■ Instructions for the task
An exact copy of all the data is required, with pictures left out.

[Collected data]
..........

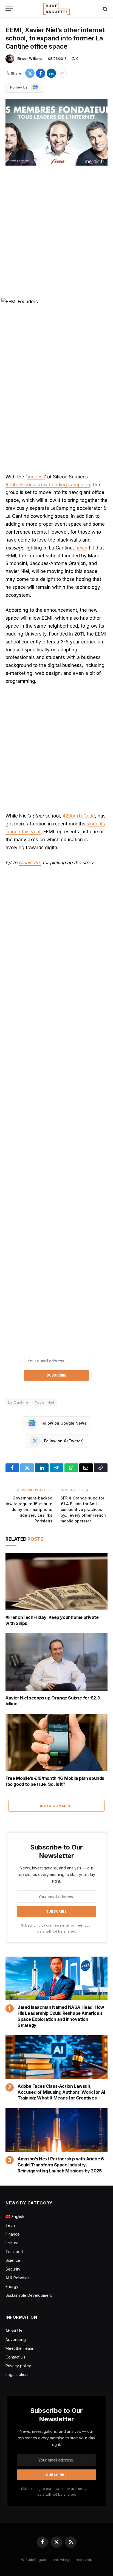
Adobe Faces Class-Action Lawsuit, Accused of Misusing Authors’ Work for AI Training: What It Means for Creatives (61, 2092)
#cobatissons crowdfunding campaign (47, 484)
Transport (14, 2251)
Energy (11, 2286)
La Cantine (18, 1402)
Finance (12, 2234)
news (81, 548)
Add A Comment (56, 1806)
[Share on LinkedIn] (51, 73)
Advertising (15, 2339)
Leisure (12, 2242)
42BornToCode (79, 816)
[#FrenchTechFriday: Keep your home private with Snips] (56, 1581)
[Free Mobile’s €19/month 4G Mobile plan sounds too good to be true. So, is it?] (56, 1742)
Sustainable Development (28, 2295)
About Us (13, 2330)
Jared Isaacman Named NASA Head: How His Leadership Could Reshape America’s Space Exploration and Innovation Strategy (61, 2016)
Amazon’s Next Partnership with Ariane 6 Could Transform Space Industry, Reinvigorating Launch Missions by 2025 (61, 2165)
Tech (10, 2225)
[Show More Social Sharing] (62, 73)
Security (12, 2269)
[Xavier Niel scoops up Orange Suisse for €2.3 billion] (56, 1661)
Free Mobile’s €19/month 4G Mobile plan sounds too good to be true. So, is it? (54, 1781)
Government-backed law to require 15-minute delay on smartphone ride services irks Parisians (29, 1509)
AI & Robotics (17, 2277)
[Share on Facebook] (40, 73)
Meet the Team (19, 2348)
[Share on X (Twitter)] (30, 73)
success (36, 477)
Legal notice (16, 2374)
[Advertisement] (56, 233)
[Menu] (9, 9)
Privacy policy (18, 2365)
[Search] (105, 9)
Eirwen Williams (30, 59)
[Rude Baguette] (56, 9)
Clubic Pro (30, 862)
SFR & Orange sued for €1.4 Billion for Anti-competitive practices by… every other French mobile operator (83, 1509)
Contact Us (15, 2357)
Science (12, 2260)
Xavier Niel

..........

■ Written response
Adobe Faces Class-Action Lawsuit, Accused of Misusing Authors’ Work for AI Training: What It Means for Creatives (61, 2092)
#cobatissons crowdfunding campaign (47, 484)
Transport (14, 2251)
Energy (11, 2286)
La Cantine (18, 1402)
Finance (12, 2234)
news (81, 548)
Add A Comment (56, 1806)
[Share on LinkedIn] (51, 73)
Advertising (15, 2339)
Leisure (12, 2242)
42BornToCode (79, 816)
[#FrenchTechFriday: Keep your home private with Snips] (56, 1581)
[Free Mobile’s €19/month 4G Mobile plan sounds too good to be true. So, is it?] (56, 1742)
Sustainable Development (28, 2295)
About Us (13, 2330)
Jared Isaacman Named NASA Head: How His Leadership Could Reshape America’s Space Exploration and Innovation Strategy (61, 2016)
Amazon’s Next Partnership with Ariane 6 Could Transform Space Industry, Reinvigorating Launch Missions by 2025 (61, 2165)
Tech (10, 2225)
[Show More Social Sharing] (62, 73)
Security (12, 2269)
[Xavier Niel scoops up Orange Suisse for €2.3 billion] (56, 1661)
Free Mobile’s €19/month 4G Mobile plan sounds too good to be true. So, is it? (54, 1781)
Government-backed law to require 15-minute delay on smartphone ride services irks Parisians (29, 1509)
AI & Robotics (17, 2277)
[Share on Facebook] (40, 73)
Meet the Team (19, 2348)
[Share on X (Twitter)] (30, 73)
success (36, 477)
Legal notice (16, 2374)
[Advertisement] (56, 233)
[Menu] (9, 9)
Privacy policy (18, 2365)
[Search] (105, 9)
Eirwen Williams (30, 59)
[Rude Baguette] (56, 9)
Clubic Pro (30, 862)
SFR & Orange sued for €1.4 Billion for Anti-competitive practices by… every other French mobile operator (83, 1509)
Contact Us (15, 2357)
Science (12, 2260)
Xavier Niel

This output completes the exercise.